717 Manitou Ave., #102, 685-2294,

Swirl's always shown swagger with unique bar offerings. Example: Our Sazerac ($12.50), the classic cocktail originally mixed with French brandy and Peychaud's Bitters, but later adapted for rye whiskey. At some point an absinthe rinse took hold, and Swirl uses Leopold Bros. for that aromatic step, but where it really personalizes the drink is with the substitution of Amaro (Italian liqueur) for the bittering element and Corsair Distillery's Ryemageddon Whiskey, whose chocolate rye malt gifts a roasted hint and lingering dark chocolate aftertaste. That bitterness harmonizes with the Amaro, balanced by simple syrup and lemon garnish. Excellent.

As is the roasted beet salad ($6) with citrus and cider acidity, onion bite and goat cheese smoothing. The salty artichoke-Manchego proscuitto wrap ($7) wins, too. And cheers for professionally handling that awkward hair-on-the-plate moment. (Yes, it happens, but all dishes exiting kitchens deserve scrutiny.)


The Overlook

6628A Delmonico Drive, 344-5522,

I subject my coworker to a blind taste-test: "Hot chocolate or mocha?" "Hot chocolate," he guesses. "No," I say. "Damn," he says. And that's the only real problem with my mocha ($4.15/16 ounces) — the espresso element's buried to the point of invisibility. Otherwise, it's a perfectly lovely hot chocolate, ordered with whole milk, in which Colorado Coffee Merchants product joins Ghirardelli chocolate powder for a lightly bitter (in that dark chocolate way) and faintly nutty finish.

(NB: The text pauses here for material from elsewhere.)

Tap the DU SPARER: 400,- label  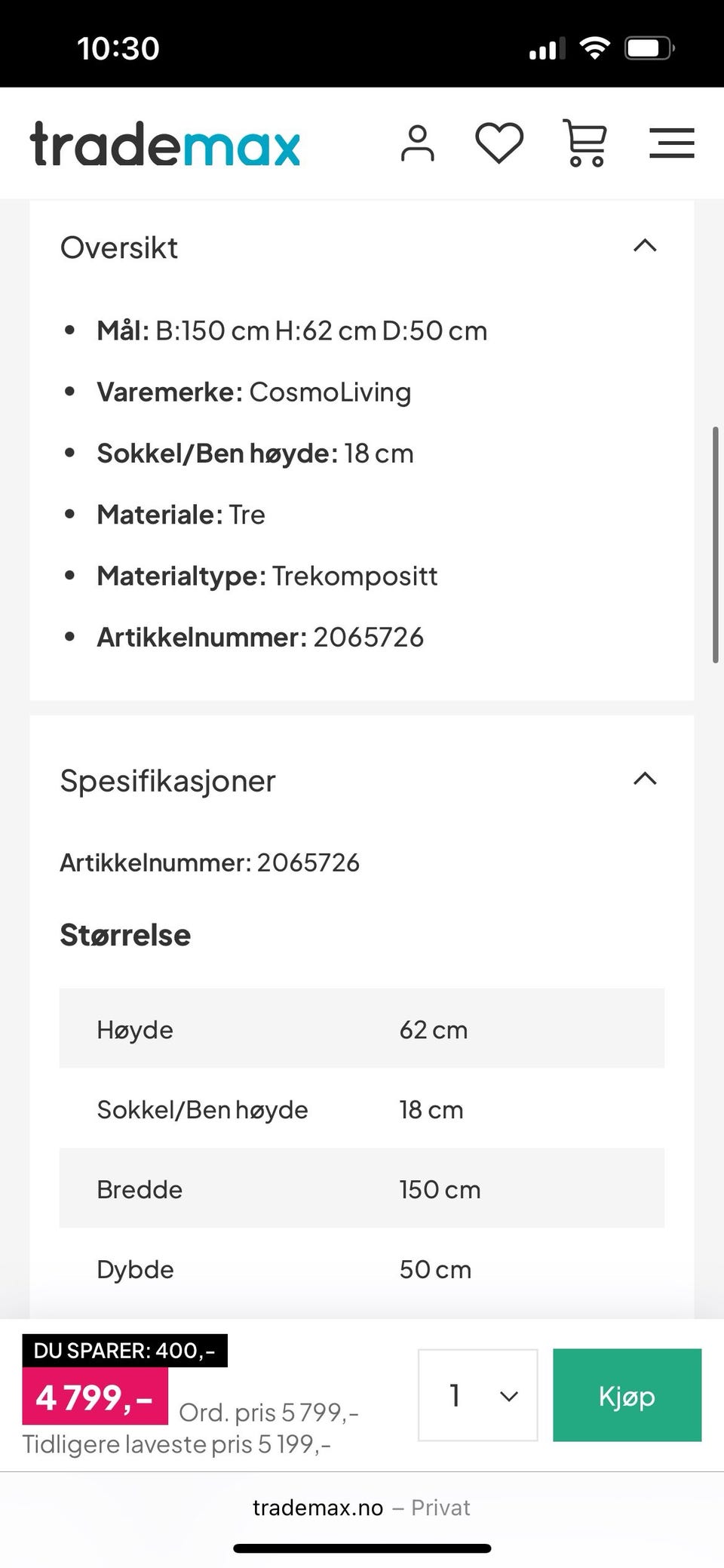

A couple additional notes: Cost sensitivity aside for a 2-month-old business, the foam and flimsy plastic to-go ware could use upgrading to the sturdier paper with hard plastic tops. (My stick shift got slightly baptized.) And this former Coffee & Tea Zone location, despite its live music stage, has a challenge ahead to make it as a "coffee shop by day, nightclub after dark," since it's all-ages with no booze served. I'm reminded of the former Acoustic Coffee Lounge on Centennial Boulevard.


Yakitori #5 & Thai Kitchen by Naya

6626 Delmonico Drive, 265-9168,

It's cold outside but the front door's propped open, overwhelming the tiny space heater. At around 1 p.m. I have the dining room to myself, if you don't count two un-bussed tables of food scraps and stained and dirty tablecloths everywhere. I sit and eat among someone's crumbs with only the eponymous chef as staff.

Naya's out of the spicy chili salmon, so I instead get the day's special, spring rolls ($3.95), plus a young coconut ($3) with a straw and spoon, and the spicy Thai basil fried rice ($7.95). The natural drink finishes with an ephemeral cinnamon hint (island terroir?), and the rolls are crunchy and fresh but for black-edged basil, still fragrant though on its way out. The accompanying warmed peanut dip is divine. A tiny chicken bone fragment amid the rice almost cracks my tooth, and 4 out of 5 on the heat scale proves benign, but otherwise, egg, poultry hunks, crisp green beans and more basil (this time many stems) work out just fine in the toasty grain pile.